___ SUPPLIED MATERIAL ___
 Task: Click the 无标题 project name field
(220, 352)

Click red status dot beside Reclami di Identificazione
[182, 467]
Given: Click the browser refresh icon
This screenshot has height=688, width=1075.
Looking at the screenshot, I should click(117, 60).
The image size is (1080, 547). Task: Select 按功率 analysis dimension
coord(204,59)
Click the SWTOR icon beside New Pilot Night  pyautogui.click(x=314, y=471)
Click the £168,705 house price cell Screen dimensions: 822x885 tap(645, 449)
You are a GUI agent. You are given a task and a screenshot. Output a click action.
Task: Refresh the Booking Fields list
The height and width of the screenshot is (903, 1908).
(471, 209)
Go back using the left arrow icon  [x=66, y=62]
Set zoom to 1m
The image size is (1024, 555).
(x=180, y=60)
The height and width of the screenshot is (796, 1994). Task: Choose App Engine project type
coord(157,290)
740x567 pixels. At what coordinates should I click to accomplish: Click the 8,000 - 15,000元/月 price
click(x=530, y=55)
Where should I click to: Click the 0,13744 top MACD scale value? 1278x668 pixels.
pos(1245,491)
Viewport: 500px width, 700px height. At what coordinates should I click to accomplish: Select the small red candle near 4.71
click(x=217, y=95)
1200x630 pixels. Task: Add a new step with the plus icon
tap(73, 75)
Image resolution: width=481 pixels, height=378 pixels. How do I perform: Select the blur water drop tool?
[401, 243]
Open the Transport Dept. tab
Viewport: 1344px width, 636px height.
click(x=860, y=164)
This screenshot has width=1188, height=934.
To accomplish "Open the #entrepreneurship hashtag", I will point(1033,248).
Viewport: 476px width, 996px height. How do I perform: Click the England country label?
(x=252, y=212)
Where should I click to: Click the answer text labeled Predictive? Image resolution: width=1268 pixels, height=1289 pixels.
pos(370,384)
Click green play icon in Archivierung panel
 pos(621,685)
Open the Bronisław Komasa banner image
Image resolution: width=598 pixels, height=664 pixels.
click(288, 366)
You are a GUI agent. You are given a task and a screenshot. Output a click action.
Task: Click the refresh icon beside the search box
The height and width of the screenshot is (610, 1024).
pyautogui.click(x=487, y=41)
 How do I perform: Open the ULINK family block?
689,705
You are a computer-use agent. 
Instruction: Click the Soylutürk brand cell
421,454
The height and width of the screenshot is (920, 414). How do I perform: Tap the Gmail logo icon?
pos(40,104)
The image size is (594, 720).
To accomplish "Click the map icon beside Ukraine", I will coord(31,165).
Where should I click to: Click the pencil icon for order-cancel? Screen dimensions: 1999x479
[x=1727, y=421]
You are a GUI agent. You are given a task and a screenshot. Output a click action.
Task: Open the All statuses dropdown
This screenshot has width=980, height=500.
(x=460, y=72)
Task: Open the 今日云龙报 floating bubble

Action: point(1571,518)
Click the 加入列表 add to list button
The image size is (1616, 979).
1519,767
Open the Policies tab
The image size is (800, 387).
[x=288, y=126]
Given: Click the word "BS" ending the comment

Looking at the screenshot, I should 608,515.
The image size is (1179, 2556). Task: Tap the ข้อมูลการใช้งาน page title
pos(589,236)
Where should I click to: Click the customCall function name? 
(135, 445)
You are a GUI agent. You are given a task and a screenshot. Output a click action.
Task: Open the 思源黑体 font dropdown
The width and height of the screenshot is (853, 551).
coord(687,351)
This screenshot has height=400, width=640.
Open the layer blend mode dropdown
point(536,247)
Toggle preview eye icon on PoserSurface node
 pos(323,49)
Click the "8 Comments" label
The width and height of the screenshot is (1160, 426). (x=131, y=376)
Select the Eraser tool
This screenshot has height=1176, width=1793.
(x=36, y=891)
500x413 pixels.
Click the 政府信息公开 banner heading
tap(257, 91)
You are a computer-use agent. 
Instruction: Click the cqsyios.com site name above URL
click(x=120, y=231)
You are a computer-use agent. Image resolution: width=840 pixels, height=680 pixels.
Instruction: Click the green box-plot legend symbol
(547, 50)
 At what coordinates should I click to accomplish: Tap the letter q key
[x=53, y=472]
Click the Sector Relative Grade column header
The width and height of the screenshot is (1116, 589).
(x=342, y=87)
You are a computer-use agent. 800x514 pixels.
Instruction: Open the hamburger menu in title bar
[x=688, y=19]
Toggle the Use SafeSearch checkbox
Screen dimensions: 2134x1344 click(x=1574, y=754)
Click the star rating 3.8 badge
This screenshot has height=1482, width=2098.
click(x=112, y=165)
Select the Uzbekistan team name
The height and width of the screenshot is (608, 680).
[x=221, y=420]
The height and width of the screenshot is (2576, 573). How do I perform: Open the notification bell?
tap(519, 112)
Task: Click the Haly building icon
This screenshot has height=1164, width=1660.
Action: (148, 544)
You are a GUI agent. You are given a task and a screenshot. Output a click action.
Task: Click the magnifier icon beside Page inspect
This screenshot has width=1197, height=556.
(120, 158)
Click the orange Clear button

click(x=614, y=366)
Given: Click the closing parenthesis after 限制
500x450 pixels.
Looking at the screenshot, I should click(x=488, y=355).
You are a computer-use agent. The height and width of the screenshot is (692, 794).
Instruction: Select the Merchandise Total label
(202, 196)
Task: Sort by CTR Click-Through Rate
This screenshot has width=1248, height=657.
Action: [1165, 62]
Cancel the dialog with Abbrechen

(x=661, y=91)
___
**ASSIGNED TASK**:
Your job is to reproduce the listing exactly.

**RESPONSE BOX**:
 Task: Click the 无标题 project name field
(220, 352)

Click red status dot beside Reclami di Identificazione
[182, 467]
Given: Click the browser refresh icon
This screenshot has height=688, width=1075.
Looking at the screenshot, I should click(117, 60).
The image size is (1080, 547). Task: Select 按功率 analysis dimension
coord(204,59)
Click the SWTOR icon beside New Pilot Night  pyautogui.click(x=314, y=471)
Click the £168,705 house price cell Screen dimensions: 822x885 tap(645, 449)
You are a GUI agent. You are given a task and a screenshot. Output a click action.
Task: Refresh the Booking Fields list
The height and width of the screenshot is (903, 1908).
(471, 209)
Go back using the left arrow icon  [x=66, y=62]
Set zoom to 1m
The image size is (1024, 555).
(x=180, y=60)
The height and width of the screenshot is (796, 1994). Task: Choose App Engine project type
coord(157,290)
740x567 pixels. At what coordinates should I click to accomplish: Click the 8,000 - 15,000元/月 price
click(x=530, y=55)
Where should I click to: Click the 0,13744 top MACD scale value? 1278x668 pixels.
pos(1245,491)
Viewport: 500px width, 700px height. At what coordinates should I click to accomplish: Select the small red candle near 4.71
click(x=217, y=95)
1200x630 pixels. Task: Add a new step with the plus icon
tap(73, 75)
Image resolution: width=481 pixels, height=378 pixels. How do I perform: Select the blur water drop tool?
[401, 243]
Open the Transport Dept. tab
Viewport: 1344px width, 636px height.
click(x=860, y=164)
This screenshot has width=1188, height=934.
To accomplish "Open the #entrepreneurship hashtag", I will point(1033,248).
Viewport: 476px width, 996px height. How do I perform: Click the England country label?
(x=252, y=212)
Where should I click to: Click the answer text labeled Predictive? Image resolution: width=1268 pixels, height=1289 pixels.
pos(370,384)
Click green play icon in Archivierung panel
 pos(621,685)
Open the Bronisław Komasa banner image
Image resolution: width=598 pixels, height=664 pixels.
click(288, 366)
You are a GUI agent. You are given a task and a screenshot. Output a click action.
Task: Click the refresh icon beside the search box
The height and width of the screenshot is (610, 1024).
pyautogui.click(x=487, y=41)
 How do I perform: Open the ULINK family block?
689,705
You are a computer-use agent. 
Instruction: Click the Soylutürk brand cell
421,454
The height and width of the screenshot is (920, 414). How do I perform: Tap the Gmail logo icon?
pos(40,104)
The image size is (594, 720).
To accomplish "Click the map icon beside Ukraine", I will coord(31,165).
Where should I click to: Click the pencil icon for order-cancel? Screen dimensions: 1999x479
[x=1727, y=421]
You are a GUI agent. You are given a task and a screenshot. Output a click action.
Task: Open the All statuses dropdown
This screenshot has width=980, height=500.
(x=460, y=72)
Task: Open the 今日云龙报 floating bubble

Action: point(1571,518)
Click the 加入列表 add to list button
The image size is (1616, 979).
1519,767
Open the Policies tab
The image size is (800, 387).
[x=288, y=126]
Given: Click the word "BS" ending the comment

Looking at the screenshot, I should 608,515.
The image size is (1179, 2556). Task: Tap the ข้อมูลการใช้งาน page title
pos(589,236)
Where should I click to: Click the customCall function name? 
(135, 445)
You are a GUI agent. You are given a task and a screenshot. Output a click action.
Task: Open the 思源黑体 font dropdown
The width and height of the screenshot is (853, 551).
coord(687,351)
This screenshot has height=400, width=640.
Open the layer blend mode dropdown
point(536,247)
Toggle preview eye icon on PoserSurface node
 pos(323,49)
Click the "8 Comments" label
The width and height of the screenshot is (1160, 426). (x=131, y=376)
Select the Eraser tool
This screenshot has height=1176, width=1793.
(x=36, y=891)
500x413 pixels.
Click the 政府信息公开 banner heading
tap(257, 91)
You are a computer-use agent. 
Instruction: Click the cqsyios.com site name above URL
click(x=120, y=231)
You are a computer-use agent. Image resolution: width=840 pixels, height=680 pixels.
Instruction: Click the green box-plot legend symbol
(547, 50)
 At what coordinates should I click to accomplish: Tap the letter q key
[x=53, y=472]
Click the Sector Relative Grade column header
The width and height of the screenshot is (1116, 589).
(x=342, y=87)
You are a computer-use agent. 800x514 pixels.
Instruction: Open the hamburger menu in title bar
[x=688, y=19]
Toggle the Use SafeSearch checkbox
Screen dimensions: 2134x1344 click(x=1574, y=754)
Click the star rating 3.8 badge
This screenshot has height=1482, width=2098.
click(x=112, y=165)
Select the Uzbekistan team name
The height and width of the screenshot is (608, 680).
[x=221, y=420]
The height and width of the screenshot is (2576, 573). How do I perform: Open the notification bell?
tap(519, 112)
Task: Click the Haly building icon
This screenshot has height=1164, width=1660.
Action: (148, 544)
You are a GUI agent. You are given a task and a screenshot. Output a click action.
Task: Click the magnifier icon beside Page inspect
This screenshot has width=1197, height=556.
(120, 158)
Click the orange Clear button

click(x=614, y=366)
Given: Click the closing parenthesis after 限制
500x450 pixels.
Looking at the screenshot, I should click(x=488, y=355).
You are a computer-use agent. The height and width of the screenshot is (692, 794).
Instruction: Select the Merchandise Total label
(202, 196)
Task: Sort by CTR Click-Through Rate
This screenshot has width=1248, height=657.
Action: [1165, 62]
Cancel the dialog with Abbrechen

(x=661, y=91)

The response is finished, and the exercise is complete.